There are some limitations to our approach. One is that our process for the characterization and recommendation sessions allowed members to identify and contribute to the needs that they perceived to be most relevant. However, by self-selecting to personally relevant sessions, there is potentially an opportunity lost. Session attendees with different perspectives could have led to different characterization and recommended actions. We viewed the benefit to outweigh the costs of this approach. Another limitation is that we didn’t have comparative data to determine the representativeness of our sample to the broader population of clinical and translational research stakeholders in our network. Future work would be improved by documenting representativeness and potentially examining needs by investigator rank.

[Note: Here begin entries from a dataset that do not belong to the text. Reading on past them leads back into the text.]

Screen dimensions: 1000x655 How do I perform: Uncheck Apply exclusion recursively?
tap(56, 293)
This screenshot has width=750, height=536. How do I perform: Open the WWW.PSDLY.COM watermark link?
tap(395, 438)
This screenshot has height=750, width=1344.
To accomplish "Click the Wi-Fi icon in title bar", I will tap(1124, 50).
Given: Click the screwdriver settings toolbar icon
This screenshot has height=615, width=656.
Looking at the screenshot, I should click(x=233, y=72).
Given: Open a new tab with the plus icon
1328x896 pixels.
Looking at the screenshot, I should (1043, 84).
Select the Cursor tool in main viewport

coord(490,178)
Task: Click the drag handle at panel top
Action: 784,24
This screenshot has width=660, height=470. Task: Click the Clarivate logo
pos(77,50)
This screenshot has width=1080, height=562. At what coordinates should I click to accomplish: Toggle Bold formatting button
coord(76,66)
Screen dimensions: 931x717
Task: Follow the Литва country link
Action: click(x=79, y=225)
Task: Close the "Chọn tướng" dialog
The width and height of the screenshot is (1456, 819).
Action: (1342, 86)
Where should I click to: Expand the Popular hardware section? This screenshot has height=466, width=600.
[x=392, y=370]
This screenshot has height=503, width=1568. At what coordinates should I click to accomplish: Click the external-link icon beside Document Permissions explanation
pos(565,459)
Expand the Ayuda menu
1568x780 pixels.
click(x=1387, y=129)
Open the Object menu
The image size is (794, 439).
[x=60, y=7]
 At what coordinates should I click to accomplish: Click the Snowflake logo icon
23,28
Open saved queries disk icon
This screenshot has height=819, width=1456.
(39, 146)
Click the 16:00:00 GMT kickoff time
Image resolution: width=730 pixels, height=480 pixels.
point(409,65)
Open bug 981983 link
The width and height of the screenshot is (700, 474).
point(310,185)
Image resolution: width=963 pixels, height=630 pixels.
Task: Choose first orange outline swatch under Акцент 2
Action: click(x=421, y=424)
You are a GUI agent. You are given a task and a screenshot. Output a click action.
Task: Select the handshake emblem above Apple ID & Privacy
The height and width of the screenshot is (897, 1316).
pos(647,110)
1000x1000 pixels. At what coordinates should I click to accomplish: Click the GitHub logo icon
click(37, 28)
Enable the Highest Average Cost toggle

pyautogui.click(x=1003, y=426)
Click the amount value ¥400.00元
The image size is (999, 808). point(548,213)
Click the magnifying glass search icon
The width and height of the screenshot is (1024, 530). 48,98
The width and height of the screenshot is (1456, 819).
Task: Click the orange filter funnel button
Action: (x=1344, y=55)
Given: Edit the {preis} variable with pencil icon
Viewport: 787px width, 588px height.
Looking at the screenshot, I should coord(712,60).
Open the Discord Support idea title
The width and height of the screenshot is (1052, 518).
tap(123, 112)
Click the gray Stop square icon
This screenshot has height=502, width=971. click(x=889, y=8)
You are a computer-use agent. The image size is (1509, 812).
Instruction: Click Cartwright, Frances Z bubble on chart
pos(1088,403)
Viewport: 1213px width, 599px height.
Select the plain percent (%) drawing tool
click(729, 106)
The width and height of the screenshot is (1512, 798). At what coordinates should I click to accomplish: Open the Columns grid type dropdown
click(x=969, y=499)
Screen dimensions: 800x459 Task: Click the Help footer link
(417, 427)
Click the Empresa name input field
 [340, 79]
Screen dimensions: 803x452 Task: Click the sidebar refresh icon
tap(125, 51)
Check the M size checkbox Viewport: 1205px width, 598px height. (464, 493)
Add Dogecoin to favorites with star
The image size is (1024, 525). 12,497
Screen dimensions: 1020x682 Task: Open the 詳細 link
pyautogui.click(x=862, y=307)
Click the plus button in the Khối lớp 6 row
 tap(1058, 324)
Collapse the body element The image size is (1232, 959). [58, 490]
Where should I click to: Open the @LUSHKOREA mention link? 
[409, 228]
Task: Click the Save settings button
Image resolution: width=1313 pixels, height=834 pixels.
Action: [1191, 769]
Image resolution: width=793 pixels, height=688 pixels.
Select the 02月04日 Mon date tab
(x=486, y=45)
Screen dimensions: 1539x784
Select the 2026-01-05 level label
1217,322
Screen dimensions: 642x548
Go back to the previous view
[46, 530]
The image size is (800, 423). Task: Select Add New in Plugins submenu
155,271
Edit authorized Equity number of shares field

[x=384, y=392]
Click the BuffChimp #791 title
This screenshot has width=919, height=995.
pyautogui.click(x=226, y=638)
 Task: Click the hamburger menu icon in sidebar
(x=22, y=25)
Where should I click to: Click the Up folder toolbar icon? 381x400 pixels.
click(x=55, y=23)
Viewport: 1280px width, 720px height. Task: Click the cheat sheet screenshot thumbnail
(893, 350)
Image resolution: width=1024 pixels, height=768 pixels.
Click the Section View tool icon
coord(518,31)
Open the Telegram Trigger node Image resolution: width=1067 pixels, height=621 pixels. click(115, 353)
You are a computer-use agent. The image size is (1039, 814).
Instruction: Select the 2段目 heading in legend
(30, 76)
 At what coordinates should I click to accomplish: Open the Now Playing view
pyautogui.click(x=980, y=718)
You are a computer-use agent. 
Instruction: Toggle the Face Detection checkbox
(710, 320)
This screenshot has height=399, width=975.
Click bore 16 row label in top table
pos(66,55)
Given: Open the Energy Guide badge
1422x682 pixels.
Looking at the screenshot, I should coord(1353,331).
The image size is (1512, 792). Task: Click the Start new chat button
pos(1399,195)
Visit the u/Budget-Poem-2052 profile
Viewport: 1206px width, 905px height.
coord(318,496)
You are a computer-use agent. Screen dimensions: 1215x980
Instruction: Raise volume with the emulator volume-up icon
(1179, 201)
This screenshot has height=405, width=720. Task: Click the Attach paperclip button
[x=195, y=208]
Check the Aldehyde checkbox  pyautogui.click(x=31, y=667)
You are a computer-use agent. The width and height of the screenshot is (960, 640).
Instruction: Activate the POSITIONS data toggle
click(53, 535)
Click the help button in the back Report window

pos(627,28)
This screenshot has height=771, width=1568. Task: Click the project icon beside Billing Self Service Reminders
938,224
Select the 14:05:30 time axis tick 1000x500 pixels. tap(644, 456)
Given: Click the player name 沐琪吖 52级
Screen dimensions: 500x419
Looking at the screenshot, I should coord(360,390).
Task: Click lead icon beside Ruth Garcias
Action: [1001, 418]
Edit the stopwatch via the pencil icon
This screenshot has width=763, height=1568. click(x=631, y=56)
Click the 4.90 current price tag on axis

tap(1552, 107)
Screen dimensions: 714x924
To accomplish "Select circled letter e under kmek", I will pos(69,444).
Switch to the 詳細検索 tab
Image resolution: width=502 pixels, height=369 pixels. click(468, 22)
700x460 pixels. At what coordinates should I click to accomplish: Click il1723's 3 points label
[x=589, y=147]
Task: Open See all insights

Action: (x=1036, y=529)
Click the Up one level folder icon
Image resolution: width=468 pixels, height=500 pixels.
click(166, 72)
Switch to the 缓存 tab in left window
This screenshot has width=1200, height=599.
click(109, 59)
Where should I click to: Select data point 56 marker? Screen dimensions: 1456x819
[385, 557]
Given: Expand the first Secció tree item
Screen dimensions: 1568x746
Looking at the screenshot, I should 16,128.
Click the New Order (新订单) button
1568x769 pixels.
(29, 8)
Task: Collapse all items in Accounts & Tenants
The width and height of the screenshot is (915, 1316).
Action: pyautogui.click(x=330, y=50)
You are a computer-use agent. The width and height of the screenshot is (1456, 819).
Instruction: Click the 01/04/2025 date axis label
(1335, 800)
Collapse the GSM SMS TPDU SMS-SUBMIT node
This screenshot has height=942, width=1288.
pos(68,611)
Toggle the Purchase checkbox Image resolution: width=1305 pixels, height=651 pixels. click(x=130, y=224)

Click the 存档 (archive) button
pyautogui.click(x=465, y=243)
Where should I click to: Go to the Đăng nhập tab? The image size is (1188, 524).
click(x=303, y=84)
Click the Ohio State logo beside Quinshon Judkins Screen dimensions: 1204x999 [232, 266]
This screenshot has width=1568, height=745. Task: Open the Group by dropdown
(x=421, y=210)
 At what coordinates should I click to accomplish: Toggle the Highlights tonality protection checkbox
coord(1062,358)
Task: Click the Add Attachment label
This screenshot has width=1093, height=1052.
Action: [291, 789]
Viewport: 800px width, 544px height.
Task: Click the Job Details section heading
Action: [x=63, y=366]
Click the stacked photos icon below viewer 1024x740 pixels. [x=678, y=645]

The Tracking and Evaluation KCA’s first aim was to evaluate the GP CTR network’s leadership and governance activities. Effective leadership and governance are essential to the success of scientific consortia [Reference Cramer, Atwood and Stoner28]. Network leadership plays a key role in the ability of the network to achieve CTR goals not attainable through individual institutional efforts [Reference Falk-Krzesinski, Contractor and Fiore29]. Given the dynamic nature of CTR networks, it is important that their organizational structures reflect the ongoing needs and evolving perspectives of members and stakeholders. Incorporating reporting progress towards completion of action plans has proven to be an effective method to identify governance structures and processes that may facilitate or inhibit proposed actions. The described process is in alignment with achieving NIH strategic goal of promoting a culture of accountability and good stewardship across CTR networks [30] and represents an opportunity to bridge gaps in evaluation and continuous improvement through accountability.
Conclusion
Assessing and prioritizing action to reduce barriers to the conduct of CTR is essential to the development of research capacity and infrastructure in IDeA states. The needs assessment process developed for the GP IDeA-CTR provided the opportunity for a wide range of stakeholders to contribute to the identification of research impediments and development of recommendations. This, in turn, allowed CTR leadership to translate findings to strategic planning and action to improve achievement of network aims using previously unidentified strategies. This process also demonstrated progress towards the adoption of a network-wide culture of shared governance and team science, reflected by the adoption of a less hierarchical organizational structure and broad engagement of stakeholders to determine action needed to improve access to key resources for the conduct of CTR. Participatory approaches for continuous improvement will be essential to our network’s long-term sustainability and the development of programs and policies to achieve our ultimate goal of enhancing capacity for multi-institutional team science and CTR in the region.
Acknowledgements
The authors would like to thank the GP IDeA CTR members and stakeholders that participated in our needs assessment and action planning process.
The project described was supported by the National Institute of General Medical Sciences, 1U54GM115458.
Disclosures
The authors have no conflict of interest to declare.